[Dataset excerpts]

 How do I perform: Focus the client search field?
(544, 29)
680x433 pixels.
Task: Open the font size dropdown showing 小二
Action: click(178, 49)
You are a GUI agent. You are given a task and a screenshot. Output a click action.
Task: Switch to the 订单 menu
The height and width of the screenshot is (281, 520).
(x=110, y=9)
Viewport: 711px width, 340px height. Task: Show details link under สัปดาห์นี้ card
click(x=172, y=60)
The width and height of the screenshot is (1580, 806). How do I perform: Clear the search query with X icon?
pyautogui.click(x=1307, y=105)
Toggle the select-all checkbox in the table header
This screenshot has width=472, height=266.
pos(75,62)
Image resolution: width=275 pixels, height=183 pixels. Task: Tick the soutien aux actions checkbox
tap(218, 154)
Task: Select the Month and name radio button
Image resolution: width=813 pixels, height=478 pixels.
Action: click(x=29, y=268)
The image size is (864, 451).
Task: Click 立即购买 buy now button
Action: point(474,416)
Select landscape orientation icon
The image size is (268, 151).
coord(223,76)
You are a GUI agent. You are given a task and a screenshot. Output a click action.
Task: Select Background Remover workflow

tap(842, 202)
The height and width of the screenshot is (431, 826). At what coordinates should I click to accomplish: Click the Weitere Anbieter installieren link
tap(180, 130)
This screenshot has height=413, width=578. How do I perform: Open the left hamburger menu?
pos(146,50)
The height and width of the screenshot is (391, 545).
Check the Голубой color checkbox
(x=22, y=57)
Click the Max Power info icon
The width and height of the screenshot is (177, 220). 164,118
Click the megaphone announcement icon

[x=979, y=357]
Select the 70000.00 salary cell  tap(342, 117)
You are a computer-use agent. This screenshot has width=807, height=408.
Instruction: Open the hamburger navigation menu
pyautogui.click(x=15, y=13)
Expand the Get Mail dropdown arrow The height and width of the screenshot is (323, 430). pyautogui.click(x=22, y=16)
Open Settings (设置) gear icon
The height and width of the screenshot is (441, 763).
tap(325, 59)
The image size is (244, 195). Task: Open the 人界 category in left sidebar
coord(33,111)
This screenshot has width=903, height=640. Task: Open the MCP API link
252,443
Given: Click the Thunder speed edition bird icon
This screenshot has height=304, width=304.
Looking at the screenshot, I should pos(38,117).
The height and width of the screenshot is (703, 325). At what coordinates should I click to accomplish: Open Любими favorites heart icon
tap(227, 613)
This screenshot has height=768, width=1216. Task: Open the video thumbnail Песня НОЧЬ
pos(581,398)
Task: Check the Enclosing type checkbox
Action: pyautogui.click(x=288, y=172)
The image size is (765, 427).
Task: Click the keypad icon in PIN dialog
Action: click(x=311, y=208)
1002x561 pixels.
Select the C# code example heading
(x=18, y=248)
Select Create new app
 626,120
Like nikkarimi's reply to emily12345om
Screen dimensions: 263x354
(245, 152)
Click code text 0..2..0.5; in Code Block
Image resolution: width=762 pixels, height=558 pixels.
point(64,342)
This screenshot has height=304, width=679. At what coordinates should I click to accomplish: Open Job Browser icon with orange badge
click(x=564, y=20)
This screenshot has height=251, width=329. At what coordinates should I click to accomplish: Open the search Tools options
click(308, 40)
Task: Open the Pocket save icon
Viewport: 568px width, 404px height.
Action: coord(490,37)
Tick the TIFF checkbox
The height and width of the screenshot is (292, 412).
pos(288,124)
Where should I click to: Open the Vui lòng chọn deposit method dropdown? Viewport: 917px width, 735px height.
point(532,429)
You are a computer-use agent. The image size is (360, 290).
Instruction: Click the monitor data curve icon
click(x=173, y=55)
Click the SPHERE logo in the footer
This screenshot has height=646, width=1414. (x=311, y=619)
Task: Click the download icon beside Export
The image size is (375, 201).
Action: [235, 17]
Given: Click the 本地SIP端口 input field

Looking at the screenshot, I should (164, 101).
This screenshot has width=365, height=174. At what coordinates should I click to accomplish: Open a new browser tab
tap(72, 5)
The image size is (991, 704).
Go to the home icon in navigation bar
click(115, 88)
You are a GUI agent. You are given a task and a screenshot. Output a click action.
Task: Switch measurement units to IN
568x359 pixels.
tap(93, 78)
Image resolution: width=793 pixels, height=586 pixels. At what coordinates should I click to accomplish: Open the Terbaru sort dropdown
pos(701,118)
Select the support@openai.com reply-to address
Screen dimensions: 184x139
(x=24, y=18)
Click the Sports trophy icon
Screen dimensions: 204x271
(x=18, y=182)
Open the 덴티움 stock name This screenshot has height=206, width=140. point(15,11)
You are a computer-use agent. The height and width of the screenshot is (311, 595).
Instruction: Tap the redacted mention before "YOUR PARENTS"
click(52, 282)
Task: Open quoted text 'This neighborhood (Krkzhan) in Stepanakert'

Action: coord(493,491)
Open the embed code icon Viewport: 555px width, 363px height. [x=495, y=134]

▸ **HOW TO COMPLETE THIS TASK**
Where does "name" occur in the data? Copy each line that has it.

▸ **RESULT BELOW**
Task: Select the Month and name radio button
Open the 덴티움 stock name This screenshot has height=206, width=140. point(15,11)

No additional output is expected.